Présentation du supplément 2017 B
Article inédit, mis en ligne le 29 Mars, 2018
Pour citer cet article, utiliser la référence suivante :
Lafon Benoit, « Information – Communication en Europe : perspectives nationales, transnationales ou comparatives », Les Enjeux de l’Information et de la Communication, n°18/3A, 2017, p.5 à 7, consulté le , [en ligne] URL : https://lesenjeux.univ-grenoble-alpes.fr/2017/supplement-b/00-presentation-du-supplement-2017-b/
Présentation du supplément 2017 B
La thématique de « l’Europe » a donné lieu à diverses recherches interrogeant les spécificités de cet échelon territorial au niveau communicationnel. Ainsi, les thématiques portant sur la construction de « l’identité européenne », sur la formation d’une opinion publique européenne ou sur les nouvelles réglementations ont été largement dominantes dans les années 90. En creux, se dessinaient les questions portant sur la transformation de l’Etat-nation, la montée des régions en Europe, l’évolution des services publics de radiotélévision et la place des réseaux de télécommunications. Le territoire européen se trouve cependant, depuis les années 2000, confronté à de multiples difficultés économiques (éclatement de plusieurs bulles financières) et politiques (échec du projet de constitution européenne en 2005, remise en cause des frontières européennes avec la crise migratoire en 2015), doublées de mutations sociotechniques majeures. Les questionnements contemporains ont évolué, ils mettent désormais davantage l’accent d’une part sur les médiations (journalistes, militants, experts, acteurs des médias) et d’autre part sur les interrelations que tissent ces différents acteurs et les modèles de communication et d’action qui s’en dégagent.

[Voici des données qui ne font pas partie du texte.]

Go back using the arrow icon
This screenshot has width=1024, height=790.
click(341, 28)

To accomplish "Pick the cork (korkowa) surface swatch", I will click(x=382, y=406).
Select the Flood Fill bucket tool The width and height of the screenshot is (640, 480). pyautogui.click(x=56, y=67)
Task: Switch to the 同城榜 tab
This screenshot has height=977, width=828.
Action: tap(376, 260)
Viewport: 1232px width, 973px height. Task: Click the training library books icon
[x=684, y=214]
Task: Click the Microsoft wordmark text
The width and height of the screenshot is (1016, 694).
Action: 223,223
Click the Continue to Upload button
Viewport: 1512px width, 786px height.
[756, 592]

Le présent supplément de la revue Les enjeux de l’information et de la communication présente quelques-unes de ces évolutions contemporaines de l’information-communication en Europe, en trois temps : autour des médiations communicationnelles, autour des industries culturelles et médiatiques, et enfin autour des recherches en Sciences de l’Information et de la Communication.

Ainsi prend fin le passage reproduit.